Ia berkata ada 5 manuskrip cerita Panji di Bibliotek Negeri, Malaysia; satu naskah di Bibliotek Kamboja; 76 naskah di Bibliotek Nasional, Indonesia; serta 250 naskah di Bibliotek Leiden, Belanda.
“ Naskah- naskah ini ditulis dalam bahasa setempat. Di Indonesia, misalnya, terdapat dalam bahasa Bugis, Jawa Kuno, Aceh. Setelah itu bahasa Khmer di Kamboja serta bahasa Melayu di Malaysia. Yang tertua kami temukan itu dari tahun 1725, bahannya daun lontar,” kata Tol.
Ingatan kolektif dunia
Festival Panji ini digagas Departemen pembelajaran serta Kebudayaan buat mempopulerkan kumpulan cerita Panji yang mengisahkan percintaan serta peperangan pada masa Kerajaan Kediri di Jawa Timur. Ini ialah bagian dari upaya pemerintah Indonesia serta negara- negara lain buat mengajukan naskah Panji ke lembaga UNESCO buat dijadikan ingatan kolektif dunia.

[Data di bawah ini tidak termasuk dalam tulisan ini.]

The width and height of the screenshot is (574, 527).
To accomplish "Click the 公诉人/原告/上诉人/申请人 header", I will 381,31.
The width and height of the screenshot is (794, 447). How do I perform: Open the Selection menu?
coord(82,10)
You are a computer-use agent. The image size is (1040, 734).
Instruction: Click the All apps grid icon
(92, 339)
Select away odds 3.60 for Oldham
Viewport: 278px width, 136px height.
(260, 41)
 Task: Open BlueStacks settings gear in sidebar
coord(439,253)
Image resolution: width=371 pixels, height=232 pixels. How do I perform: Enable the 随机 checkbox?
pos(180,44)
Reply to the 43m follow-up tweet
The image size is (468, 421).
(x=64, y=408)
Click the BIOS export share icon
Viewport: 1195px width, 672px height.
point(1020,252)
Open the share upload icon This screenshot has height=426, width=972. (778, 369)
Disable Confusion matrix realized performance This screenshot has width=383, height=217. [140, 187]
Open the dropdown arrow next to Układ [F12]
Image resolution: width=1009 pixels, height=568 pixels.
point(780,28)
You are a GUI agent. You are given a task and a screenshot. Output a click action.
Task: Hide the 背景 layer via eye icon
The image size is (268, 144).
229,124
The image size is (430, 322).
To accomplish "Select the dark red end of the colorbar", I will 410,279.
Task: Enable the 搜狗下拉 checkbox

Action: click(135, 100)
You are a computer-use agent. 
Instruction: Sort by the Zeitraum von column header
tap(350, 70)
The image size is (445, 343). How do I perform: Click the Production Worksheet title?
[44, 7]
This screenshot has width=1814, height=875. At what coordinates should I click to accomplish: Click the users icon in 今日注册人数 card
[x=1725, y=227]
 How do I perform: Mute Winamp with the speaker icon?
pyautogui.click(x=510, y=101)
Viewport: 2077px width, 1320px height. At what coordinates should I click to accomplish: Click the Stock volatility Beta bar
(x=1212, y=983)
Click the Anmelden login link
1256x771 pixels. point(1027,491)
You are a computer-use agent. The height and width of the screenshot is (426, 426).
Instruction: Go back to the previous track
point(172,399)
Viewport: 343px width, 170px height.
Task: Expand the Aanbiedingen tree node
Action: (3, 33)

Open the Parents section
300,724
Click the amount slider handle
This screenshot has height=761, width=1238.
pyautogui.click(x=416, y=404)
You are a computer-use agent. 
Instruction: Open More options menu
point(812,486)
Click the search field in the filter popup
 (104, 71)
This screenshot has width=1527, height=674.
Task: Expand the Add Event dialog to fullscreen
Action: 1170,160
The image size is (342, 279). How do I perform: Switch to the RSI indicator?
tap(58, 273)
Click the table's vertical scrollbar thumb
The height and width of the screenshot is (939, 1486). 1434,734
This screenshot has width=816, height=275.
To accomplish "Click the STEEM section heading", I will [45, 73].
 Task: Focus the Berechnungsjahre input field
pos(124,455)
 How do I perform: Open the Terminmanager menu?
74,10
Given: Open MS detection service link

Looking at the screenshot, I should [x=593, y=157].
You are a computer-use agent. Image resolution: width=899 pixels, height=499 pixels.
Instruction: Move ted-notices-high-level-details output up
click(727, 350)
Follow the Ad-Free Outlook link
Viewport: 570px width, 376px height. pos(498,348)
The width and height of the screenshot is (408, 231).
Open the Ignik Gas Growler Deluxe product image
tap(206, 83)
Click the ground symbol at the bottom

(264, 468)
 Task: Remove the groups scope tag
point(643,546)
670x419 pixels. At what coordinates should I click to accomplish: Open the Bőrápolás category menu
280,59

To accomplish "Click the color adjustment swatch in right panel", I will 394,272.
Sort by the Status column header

Mantan Menteri Pembelajaran serta Kebudayaan, Wardiman Djojonegoro, merupakan salah seseorang yang ditunjuk Kemendikbud buat mengegolkan upaya tersebut. Ia berkata upaya itu ikut disokong pemerintah Malaysia, pemerintah Kamboja, Universitas Leiden, serta Bibliotek Nasional Inggris ataupun British Library.
“ Kami berharap naskah Panji dijadikan Ingatan Kolektif Dunia. Keputusannya Oktober mendatang. Di mari tidak terdapat negeri yang mengklaim Panji itu miliknya,” kata Wardiman.
Dikala Indonesia serta beberapa negeri hendak menjadikan Cerita Panji selaku Ingatan kolektif dunia, tampaknya khalayak tidak banyak mengenali cerita tersebut. Ini mendesak seseorang laki- laki bernama Dwi Cahyono membangun Museum Panji di Kabupaten Malang, Jawa Timur, sepanjang 3 tahun terakhir.
Ia mengaku sudah menghabiskan Rp30 miliyar buat mewujudkan impiannya.
“ Tidak hanya museum, aku mau nanti terdapat tempat pertunjukan tari serta topeng Panji. Aku pula berencana membuat desa yang menggambarkan kehidupan Majapahit, lengkap dengan rumah- rumah dan aktor yang berbusana masa Majapahit,” kata Dwi.